### Task instructions
Write out every one of the lines below word for word, without changing anything.

** start **

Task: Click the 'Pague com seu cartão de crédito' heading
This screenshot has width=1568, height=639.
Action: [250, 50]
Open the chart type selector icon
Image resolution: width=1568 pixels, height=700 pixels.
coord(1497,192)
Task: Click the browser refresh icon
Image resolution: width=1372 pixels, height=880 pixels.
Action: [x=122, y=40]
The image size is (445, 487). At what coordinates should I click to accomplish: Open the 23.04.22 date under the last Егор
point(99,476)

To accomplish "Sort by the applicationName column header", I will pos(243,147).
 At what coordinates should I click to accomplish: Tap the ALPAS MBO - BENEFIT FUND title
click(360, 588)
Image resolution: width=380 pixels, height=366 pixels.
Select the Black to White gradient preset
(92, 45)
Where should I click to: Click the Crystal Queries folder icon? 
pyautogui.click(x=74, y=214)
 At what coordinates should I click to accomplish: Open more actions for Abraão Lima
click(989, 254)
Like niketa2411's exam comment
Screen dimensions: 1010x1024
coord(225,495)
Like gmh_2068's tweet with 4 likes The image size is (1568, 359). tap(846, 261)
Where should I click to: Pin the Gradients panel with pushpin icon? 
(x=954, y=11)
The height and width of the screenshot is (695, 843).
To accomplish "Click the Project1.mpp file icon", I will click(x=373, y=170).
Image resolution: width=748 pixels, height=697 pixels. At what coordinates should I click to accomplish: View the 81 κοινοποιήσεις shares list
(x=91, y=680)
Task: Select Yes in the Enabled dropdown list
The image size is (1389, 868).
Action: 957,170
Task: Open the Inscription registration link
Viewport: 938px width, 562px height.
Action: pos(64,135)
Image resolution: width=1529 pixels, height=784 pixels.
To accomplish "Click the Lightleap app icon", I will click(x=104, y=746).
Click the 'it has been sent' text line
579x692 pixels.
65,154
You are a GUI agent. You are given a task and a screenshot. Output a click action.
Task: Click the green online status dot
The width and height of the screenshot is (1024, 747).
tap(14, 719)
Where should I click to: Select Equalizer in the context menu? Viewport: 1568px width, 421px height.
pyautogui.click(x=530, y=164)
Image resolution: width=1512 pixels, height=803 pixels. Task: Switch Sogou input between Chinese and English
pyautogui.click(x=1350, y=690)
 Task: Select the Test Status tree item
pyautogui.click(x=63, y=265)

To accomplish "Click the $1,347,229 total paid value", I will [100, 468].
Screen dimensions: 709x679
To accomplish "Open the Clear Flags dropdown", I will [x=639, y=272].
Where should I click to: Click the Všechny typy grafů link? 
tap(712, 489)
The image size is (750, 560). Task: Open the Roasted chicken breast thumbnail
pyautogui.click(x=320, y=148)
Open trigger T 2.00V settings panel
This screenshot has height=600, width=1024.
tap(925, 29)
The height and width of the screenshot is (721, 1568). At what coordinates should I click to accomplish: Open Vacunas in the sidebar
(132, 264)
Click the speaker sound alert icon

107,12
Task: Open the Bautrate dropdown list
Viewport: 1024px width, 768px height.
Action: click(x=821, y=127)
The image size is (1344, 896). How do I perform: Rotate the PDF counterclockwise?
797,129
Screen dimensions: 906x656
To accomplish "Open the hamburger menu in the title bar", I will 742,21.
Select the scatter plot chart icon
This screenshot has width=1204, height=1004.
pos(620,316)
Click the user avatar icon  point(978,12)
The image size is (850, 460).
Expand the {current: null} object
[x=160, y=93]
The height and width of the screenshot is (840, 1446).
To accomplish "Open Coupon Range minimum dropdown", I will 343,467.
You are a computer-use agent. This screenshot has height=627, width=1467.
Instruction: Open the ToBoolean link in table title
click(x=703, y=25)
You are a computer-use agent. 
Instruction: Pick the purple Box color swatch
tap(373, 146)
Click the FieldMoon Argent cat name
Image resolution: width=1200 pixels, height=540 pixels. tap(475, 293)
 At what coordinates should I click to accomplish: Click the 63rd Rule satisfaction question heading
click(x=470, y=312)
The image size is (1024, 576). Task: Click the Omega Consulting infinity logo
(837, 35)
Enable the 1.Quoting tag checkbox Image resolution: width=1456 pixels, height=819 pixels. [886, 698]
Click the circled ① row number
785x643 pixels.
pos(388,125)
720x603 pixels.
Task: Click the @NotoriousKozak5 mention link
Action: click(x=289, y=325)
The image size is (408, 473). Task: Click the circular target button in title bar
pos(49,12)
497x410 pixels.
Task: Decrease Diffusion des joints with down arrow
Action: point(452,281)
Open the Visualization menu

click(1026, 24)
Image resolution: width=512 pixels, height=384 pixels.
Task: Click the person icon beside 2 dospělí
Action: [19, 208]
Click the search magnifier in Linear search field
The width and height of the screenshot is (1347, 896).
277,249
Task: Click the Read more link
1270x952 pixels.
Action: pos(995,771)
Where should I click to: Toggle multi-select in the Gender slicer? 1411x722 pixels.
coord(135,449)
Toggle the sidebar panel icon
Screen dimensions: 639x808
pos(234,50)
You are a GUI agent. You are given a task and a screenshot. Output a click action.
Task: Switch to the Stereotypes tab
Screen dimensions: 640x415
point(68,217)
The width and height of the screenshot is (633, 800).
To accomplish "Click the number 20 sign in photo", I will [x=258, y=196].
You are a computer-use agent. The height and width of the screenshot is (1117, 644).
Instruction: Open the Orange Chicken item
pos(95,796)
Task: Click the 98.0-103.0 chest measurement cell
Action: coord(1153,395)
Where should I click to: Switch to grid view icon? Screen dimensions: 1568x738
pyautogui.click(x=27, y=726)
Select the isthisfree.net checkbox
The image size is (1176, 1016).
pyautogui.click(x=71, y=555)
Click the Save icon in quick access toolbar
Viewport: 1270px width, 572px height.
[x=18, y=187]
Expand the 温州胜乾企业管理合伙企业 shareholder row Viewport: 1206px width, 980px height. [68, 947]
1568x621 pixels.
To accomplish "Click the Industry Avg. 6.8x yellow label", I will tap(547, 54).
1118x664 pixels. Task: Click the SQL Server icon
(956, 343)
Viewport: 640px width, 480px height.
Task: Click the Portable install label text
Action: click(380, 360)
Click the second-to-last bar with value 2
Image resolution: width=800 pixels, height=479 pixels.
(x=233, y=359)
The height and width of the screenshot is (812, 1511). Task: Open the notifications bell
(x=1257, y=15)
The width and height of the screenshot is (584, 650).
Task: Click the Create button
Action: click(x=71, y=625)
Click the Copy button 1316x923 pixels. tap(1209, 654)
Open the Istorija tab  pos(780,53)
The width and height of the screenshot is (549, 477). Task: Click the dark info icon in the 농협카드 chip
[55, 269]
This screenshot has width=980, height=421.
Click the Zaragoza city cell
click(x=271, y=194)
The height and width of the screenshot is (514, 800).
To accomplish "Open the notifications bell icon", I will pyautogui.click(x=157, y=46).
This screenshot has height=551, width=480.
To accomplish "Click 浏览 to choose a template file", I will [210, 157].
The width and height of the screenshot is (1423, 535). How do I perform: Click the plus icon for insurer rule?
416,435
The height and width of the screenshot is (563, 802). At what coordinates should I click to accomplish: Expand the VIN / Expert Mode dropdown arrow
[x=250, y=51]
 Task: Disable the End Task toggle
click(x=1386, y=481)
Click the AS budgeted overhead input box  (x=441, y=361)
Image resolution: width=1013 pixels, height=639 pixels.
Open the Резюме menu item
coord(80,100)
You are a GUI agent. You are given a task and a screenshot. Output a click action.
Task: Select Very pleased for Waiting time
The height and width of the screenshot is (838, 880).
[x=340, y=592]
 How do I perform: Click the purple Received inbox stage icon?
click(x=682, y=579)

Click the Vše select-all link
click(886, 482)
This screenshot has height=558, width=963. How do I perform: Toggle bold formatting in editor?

** end **

### Solution to this problem
Task: Click the 'Pague com seu cartão de crédito' heading
This screenshot has width=1568, height=639.
Action: [250, 50]
Open the chart type selector icon
Image resolution: width=1568 pixels, height=700 pixels.
coord(1497,192)
Task: Click the browser refresh icon
Image resolution: width=1372 pixels, height=880 pixels.
Action: [x=122, y=40]
The image size is (445, 487). At what coordinates should I click to accomplish: Open the 23.04.22 date under the last Егор
point(99,476)

To accomplish "Sort by the applicationName column header", I will pos(243,147).
 At what coordinates should I click to accomplish: Tap the ALPAS MBO - BENEFIT FUND title
click(360, 588)
Image resolution: width=380 pixels, height=366 pixels.
Select the Black to White gradient preset
(92, 45)
Where should I click to: Click the Crystal Queries folder icon? 
pyautogui.click(x=74, y=214)
 At what coordinates should I click to accomplish: Open more actions for Abraão Lima
click(989, 254)
Like niketa2411's exam comment
Screen dimensions: 1010x1024
coord(225,495)
Like gmh_2068's tweet with 4 likes The image size is (1568, 359). tap(846, 261)
Where should I click to: Pin the Gradients panel with pushpin icon? 
(x=954, y=11)
The height and width of the screenshot is (695, 843).
To accomplish "Click the Project1.mpp file icon", I will click(x=373, y=170).
Image resolution: width=748 pixels, height=697 pixels. At what coordinates should I click to accomplish: View the 81 κοινοποιήσεις shares list
(x=91, y=680)
Task: Select Yes in the Enabled dropdown list
The image size is (1389, 868).
Action: 957,170
Task: Open the Inscription registration link
Viewport: 938px width, 562px height.
Action: pos(64,135)
Image resolution: width=1529 pixels, height=784 pixels.
To accomplish "Click the Lightleap app icon", I will click(x=104, y=746).
Click the 'it has been sent' text line
579x692 pixels.
65,154
You are a GUI agent. You are given a task and a screenshot. Output a click action.
Task: Click the green online status dot
The width and height of the screenshot is (1024, 747).
tap(14, 719)
Where should I click to: Select Equalizer in the context menu? Viewport: 1568px width, 421px height.
pyautogui.click(x=530, y=164)
Image resolution: width=1512 pixels, height=803 pixels. Task: Switch Sogou input between Chinese and English
pyautogui.click(x=1350, y=690)
 Task: Select the Test Status tree item
pyautogui.click(x=63, y=265)

To accomplish "Click the $1,347,229 total paid value", I will [100, 468].
Screen dimensions: 709x679
To accomplish "Open the Clear Flags dropdown", I will [x=639, y=272].
Where should I click to: Click the Všechny typy grafů link? 
tap(712, 489)
The image size is (750, 560). Task: Open the Roasted chicken breast thumbnail
pyautogui.click(x=320, y=148)
Open trigger T 2.00V settings panel
This screenshot has height=600, width=1024.
tap(925, 29)
The height and width of the screenshot is (721, 1568). At what coordinates should I click to accomplish: Open Vacunas in the sidebar
(132, 264)
Click the speaker sound alert icon

107,12
Task: Open the Bautrate dropdown list
Viewport: 1024px width, 768px height.
Action: click(x=821, y=127)
The image size is (1344, 896). How do I perform: Rotate the PDF counterclockwise?
797,129
Screen dimensions: 906x656
To accomplish "Open the hamburger menu in the title bar", I will 742,21.
Select the scatter plot chart icon
This screenshot has width=1204, height=1004.
pos(620,316)
Click the user avatar icon  point(978,12)
The image size is (850, 460).
Expand the {current: null} object
[x=160, y=93]
The height and width of the screenshot is (840, 1446).
To accomplish "Open Coupon Range minimum dropdown", I will 343,467.
You are a computer-use agent. This screenshot has height=627, width=1467.
Instruction: Open the ToBoolean link in table title
click(x=703, y=25)
You are a computer-use agent. 
Instruction: Pick the purple Box color swatch
tap(373, 146)
Click the FieldMoon Argent cat name
Image resolution: width=1200 pixels, height=540 pixels. tap(475, 293)
 At what coordinates should I click to accomplish: Click the 63rd Rule satisfaction question heading
click(x=470, y=312)
The image size is (1024, 576). Task: Click the Omega Consulting infinity logo
(837, 35)
Enable the 1.Quoting tag checkbox Image resolution: width=1456 pixels, height=819 pixels. [886, 698]
Click the circled ① row number
785x643 pixels.
pos(388,125)
720x603 pixels.
Task: Click the @NotoriousKozak5 mention link
Action: click(x=289, y=325)
The image size is (408, 473). Task: Click the circular target button in title bar
pos(49,12)
497x410 pixels.
Task: Decrease Diffusion des joints with down arrow
Action: point(452,281)
Open the Visualization menu

click(1026, 24)
Image resolution: width=512 pixels, height=384 pixels.
Task: Click the person icon beside 2 dospělí
Action: [19, 208]
Click the search magnifier in Linear search field
The width and height of the screenshot is (1347, 896).
277,249
Task: Click the Read more link
1270x952 pixels.
Action: pos(995,771)
Where should I click to: Toggle multi-select in the Gender slicer? 1411x722 pixels.
coord(135,449)
Toggle the sidebar panel icon
Screen dimensions: 639x808
pos(234,50)
You are a GUI agent. You are given a task and a screenshot. Output a click action.
Task: Switch to the Stereotypes tab
Screen dimensions: 640x415
point(68,217)
The width and height of the screenshot is (633, 800).
To accomplish "Click the number 20 sign in photo", I will [x=258, y=196].
You are a computer-use agent. The height and width of the screenshot is (1117, 644).
Instruction: Open the Orange Chicken item
pos(95,796)
Task: Click the 98.0-103.0 chest measurement cell
Action: coord(1153,395)
Where should I click to: Switch to grid view icon? Screen dimensions: 1568x738
pyautogui.click(x=27, y=726)
Select the isthisfree.net checkbox
The image size is (1176, 1016).
pyautogui.click(x=71, y=555)
Click the Save icon in quick access toolbar
Viewport: 1270px width, 572px height.
[x=18, y=187]
Expand the 温州胜乾企业管理合伙企业 shareholder row Viewport: 1206px width, 980px height. [68, 947]
1568x621 pixels.
To accomplish "Click the Industry Avg. 6.8x yellow label", I will tap(547, 54).
1118x664 pixels. Task: Click the SQL Server icon
(956, 343)
Viewport: 640px width, 480px height.
Task: Click the Portable install label text
Action: click(380, 360)
Click the second-to-last bar with value 2
Image resolution: width=800 pixels, height=479 pixels.
(x=233, y=359)
The height and width of the screenshot is (812, 1511). Task: Open the notifications bell
(x=1257, y=15)
The width and height of the screenshot is (584, 650).
Task: Click the Create button
Action: click(x=71, y=625)
Click the Copy button 1316x923 pixels. tap(1209, 654)
Open the Istorija tab  pos(780,53)
The width and height of the screenshot is (549, 477). Task: Click the dark info icon in the 농협카드 chip
[55, 269]
This screenshot has width=980, height=421.
Click the Zaragoza city cell
click(x=271, y=194)
The height and width of the screenshot is (514, 800).
To accomplish "Open the notifications bell icon", I will pyautogui.click(x=157, y=46).
This screenshot has height=551, width=480.
To accomplish "Click 浏览 to choose a template file", I will [210, 157].
The width and height of the screenshot is (1423, 535). How do I perform: Click the plus icon for insurer rule?
416,435
The height and width of the screenshot is (563, 802). At what coordinates should I click to accomplish: Expand the VIN / Expert Mode dropdown arrow
[x=250, y=51]
 Task: Disable the End Task toggle
click(x=1386, y=481)
Click the AS budgeted overhead input box  (x=441, y=361)
Image resolution: width=1013 pixels, height=639 pixels.
Open the Резюме menu item
coord(80,100)
You are a GUI agent. You are given a task and a screenshot. Output a click action.
Task: Select Very pleased for Waiting time
The height and width of the screenshot is (838, 880).
[x=340, y=592]
 How do I perform: Click the purple Received inbox stage icon?
click(x=682, y=579)

Click the Vše select-all link
click(886, 482)
This screenshot has height=558, width=963. How do I perform: Toggle bold formatting in editor?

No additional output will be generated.